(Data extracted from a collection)

········

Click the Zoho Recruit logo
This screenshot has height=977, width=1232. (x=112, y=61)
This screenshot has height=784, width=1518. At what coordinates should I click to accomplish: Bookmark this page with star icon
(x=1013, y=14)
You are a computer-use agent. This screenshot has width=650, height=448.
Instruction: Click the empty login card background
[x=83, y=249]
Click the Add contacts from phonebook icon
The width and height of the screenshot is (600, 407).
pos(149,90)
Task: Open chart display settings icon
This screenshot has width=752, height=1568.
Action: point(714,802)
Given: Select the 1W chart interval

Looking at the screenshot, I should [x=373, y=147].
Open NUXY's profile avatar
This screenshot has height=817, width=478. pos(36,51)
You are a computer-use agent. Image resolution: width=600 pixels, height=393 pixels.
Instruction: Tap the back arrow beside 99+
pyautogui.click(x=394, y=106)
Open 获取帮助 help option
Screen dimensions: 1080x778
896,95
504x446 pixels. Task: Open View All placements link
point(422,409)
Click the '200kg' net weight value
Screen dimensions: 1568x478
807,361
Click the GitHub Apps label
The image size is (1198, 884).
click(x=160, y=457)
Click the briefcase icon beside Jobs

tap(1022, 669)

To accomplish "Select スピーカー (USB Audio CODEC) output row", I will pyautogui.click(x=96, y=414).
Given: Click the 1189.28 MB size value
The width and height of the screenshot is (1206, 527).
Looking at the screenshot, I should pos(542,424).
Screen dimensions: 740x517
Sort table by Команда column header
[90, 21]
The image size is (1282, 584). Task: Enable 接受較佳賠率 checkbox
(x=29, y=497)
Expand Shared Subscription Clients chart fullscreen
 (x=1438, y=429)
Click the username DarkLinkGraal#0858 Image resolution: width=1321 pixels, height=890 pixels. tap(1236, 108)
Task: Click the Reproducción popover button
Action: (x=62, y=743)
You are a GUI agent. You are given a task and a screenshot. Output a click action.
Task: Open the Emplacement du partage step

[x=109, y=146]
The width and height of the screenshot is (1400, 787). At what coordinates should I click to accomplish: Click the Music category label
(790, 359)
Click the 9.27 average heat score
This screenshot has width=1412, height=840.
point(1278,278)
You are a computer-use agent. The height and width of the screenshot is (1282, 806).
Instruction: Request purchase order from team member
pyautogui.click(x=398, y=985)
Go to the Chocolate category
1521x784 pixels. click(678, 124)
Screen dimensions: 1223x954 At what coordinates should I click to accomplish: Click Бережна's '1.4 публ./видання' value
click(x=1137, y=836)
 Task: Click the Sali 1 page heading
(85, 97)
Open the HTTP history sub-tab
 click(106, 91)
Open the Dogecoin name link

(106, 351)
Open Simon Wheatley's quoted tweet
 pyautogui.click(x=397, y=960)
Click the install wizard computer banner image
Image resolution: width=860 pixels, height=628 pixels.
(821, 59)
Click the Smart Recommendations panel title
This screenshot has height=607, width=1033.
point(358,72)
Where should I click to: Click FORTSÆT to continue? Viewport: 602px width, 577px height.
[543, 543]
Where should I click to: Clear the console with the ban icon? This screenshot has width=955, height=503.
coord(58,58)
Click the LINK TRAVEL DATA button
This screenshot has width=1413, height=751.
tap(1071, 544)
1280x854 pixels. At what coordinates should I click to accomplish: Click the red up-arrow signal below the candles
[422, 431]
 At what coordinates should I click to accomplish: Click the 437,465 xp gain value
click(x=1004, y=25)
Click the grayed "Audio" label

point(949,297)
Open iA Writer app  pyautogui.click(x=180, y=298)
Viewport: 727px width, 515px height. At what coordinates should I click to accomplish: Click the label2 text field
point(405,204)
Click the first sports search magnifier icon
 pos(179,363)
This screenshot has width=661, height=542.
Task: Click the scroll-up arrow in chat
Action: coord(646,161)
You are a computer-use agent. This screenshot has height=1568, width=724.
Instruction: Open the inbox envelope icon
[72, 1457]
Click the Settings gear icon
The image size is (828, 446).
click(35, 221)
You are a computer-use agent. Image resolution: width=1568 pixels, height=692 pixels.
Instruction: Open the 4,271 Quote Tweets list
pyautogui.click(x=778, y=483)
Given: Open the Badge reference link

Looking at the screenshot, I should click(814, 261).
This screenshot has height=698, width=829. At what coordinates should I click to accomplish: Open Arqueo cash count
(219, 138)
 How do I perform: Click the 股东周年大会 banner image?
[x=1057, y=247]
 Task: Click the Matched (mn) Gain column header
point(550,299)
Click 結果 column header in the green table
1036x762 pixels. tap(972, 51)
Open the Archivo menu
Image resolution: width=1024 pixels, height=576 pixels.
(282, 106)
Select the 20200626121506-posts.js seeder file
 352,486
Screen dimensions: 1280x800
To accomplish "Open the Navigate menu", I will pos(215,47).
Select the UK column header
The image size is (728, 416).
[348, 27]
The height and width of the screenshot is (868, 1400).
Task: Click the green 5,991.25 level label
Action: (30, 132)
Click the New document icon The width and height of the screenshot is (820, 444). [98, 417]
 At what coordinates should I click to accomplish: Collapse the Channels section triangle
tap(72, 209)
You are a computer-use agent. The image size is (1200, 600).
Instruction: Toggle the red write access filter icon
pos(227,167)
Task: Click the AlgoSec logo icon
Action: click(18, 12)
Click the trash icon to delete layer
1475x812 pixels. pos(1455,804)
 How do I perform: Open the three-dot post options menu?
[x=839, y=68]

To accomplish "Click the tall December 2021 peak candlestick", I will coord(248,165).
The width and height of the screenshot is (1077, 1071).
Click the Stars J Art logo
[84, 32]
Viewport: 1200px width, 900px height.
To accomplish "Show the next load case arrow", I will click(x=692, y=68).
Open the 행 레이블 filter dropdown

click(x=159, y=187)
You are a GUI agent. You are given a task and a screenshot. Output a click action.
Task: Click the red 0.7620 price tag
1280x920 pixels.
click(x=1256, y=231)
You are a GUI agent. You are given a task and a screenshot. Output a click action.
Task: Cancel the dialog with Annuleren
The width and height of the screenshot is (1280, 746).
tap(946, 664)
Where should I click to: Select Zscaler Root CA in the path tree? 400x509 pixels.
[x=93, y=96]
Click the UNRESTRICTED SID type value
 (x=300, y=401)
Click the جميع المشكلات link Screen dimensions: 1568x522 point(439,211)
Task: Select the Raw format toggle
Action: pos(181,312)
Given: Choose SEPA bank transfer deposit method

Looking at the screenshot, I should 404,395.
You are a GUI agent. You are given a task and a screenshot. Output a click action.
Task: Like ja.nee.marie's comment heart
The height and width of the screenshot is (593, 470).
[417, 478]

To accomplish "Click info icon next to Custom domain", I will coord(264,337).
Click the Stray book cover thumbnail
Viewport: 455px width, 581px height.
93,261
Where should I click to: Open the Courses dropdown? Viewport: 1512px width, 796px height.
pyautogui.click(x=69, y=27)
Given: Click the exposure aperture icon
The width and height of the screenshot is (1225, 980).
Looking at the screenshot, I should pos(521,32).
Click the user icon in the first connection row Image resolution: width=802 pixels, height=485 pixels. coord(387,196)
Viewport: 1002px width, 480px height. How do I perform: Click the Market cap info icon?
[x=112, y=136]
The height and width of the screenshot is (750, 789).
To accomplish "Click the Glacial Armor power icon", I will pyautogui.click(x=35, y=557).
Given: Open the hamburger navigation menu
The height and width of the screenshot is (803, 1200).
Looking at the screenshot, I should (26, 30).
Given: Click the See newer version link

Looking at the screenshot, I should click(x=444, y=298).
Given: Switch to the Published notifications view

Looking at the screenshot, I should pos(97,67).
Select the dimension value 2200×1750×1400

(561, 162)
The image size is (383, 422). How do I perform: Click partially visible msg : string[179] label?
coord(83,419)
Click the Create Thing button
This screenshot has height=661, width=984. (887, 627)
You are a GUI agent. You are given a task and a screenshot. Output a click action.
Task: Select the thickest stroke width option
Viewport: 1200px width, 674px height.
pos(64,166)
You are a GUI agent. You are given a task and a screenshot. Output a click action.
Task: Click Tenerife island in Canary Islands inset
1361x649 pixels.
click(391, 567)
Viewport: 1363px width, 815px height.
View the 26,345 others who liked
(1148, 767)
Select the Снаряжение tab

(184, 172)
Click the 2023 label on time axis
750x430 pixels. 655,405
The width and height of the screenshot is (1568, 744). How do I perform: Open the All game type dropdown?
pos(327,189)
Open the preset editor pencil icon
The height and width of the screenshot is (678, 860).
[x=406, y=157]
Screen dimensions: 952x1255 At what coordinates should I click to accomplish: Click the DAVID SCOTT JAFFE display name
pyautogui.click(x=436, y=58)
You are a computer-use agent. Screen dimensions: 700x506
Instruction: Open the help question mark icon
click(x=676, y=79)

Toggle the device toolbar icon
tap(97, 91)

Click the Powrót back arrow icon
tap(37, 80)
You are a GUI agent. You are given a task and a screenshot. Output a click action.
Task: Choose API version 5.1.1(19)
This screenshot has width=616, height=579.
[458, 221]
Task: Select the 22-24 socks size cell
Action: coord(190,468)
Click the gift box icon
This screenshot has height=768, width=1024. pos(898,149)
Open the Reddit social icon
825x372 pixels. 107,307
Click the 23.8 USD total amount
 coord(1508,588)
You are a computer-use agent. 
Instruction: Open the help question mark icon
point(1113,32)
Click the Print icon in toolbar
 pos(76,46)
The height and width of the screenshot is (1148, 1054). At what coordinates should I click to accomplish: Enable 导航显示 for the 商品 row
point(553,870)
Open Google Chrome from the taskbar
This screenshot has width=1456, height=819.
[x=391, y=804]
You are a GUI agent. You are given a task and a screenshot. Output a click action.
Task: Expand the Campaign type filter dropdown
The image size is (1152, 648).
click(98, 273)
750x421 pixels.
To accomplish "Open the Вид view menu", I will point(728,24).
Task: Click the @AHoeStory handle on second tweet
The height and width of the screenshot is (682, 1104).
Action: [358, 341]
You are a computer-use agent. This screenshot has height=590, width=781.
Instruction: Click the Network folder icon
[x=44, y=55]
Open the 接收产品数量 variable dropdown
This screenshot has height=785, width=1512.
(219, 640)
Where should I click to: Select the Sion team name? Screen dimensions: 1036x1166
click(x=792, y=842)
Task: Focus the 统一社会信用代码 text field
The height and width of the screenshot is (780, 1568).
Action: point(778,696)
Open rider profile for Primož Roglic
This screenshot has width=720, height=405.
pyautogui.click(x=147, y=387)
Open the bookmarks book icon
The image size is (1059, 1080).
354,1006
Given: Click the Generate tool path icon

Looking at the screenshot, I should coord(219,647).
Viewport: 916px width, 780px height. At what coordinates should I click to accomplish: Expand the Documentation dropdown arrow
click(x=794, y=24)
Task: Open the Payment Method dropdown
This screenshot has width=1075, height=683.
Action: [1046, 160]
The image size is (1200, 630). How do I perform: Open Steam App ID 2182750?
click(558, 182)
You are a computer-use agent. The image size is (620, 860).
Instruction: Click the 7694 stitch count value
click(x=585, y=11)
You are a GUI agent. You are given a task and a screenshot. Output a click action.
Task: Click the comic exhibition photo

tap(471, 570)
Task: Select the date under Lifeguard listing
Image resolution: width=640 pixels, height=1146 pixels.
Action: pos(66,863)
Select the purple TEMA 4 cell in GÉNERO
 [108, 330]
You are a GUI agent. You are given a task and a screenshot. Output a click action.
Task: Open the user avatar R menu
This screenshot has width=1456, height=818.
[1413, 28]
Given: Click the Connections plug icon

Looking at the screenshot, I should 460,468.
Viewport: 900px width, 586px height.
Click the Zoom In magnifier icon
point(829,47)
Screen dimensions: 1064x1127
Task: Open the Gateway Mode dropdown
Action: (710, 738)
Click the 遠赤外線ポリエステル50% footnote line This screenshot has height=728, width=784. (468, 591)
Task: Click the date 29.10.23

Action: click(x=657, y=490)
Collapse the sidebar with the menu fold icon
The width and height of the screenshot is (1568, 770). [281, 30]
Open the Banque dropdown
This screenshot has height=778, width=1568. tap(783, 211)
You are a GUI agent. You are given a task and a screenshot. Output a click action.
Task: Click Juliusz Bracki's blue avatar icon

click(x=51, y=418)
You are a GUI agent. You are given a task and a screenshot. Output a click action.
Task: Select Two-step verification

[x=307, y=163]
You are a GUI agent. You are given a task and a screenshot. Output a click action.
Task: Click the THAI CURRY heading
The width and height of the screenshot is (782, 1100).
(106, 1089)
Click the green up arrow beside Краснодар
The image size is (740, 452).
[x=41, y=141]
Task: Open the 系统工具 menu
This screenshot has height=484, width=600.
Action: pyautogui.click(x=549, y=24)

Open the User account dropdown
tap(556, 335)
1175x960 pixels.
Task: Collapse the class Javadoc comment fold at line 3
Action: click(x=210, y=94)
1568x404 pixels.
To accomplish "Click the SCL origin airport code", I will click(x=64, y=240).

········

TASK TO COMPLETE ->
Retype the records above, but only those lines that fall between the line containing "Task: Open chart display settings icon" and the line containing "Given: Click the 1189.28 MB size value", with both of those lines included, exactly as written.

EXPECTED OUTPUT ->
Task: Open chart display settings icon
This screenshot has width=752, height=1568.
Action: point(714,802)
Given: Select the 1W chart interval

Looking at the screenshot, I should [x=373, y=147].
Open NUXY's profile avatar
This screenshot has height=817, width=478. pos(36,51)
You are a computer-use agent. Image resolution: width=600 pixels, height=393 pixels.
Instruction: Tap the back arrow beside 99+
pyautogui.click(x=394, y=106)
Open 获取帮助 help option
Screen dimensions: 1080x778
896,95
504x446 pixels. Task: Open View All placements link
point(422,409)
Click the '200kg' net weight value
Screen dimensions: 1568x478
807,361
Click the GitHub Apps label
The image size is (1198, 884).
click(x=160, y=457)
Click the briefcase icon beside Jobs

tap(1022, 669)

To accomplish "Select スピーカー (USB Audio CODEC) output row", I will pyautogui.click(x=96, y=414).
Given: Click the 1189.28 MB size value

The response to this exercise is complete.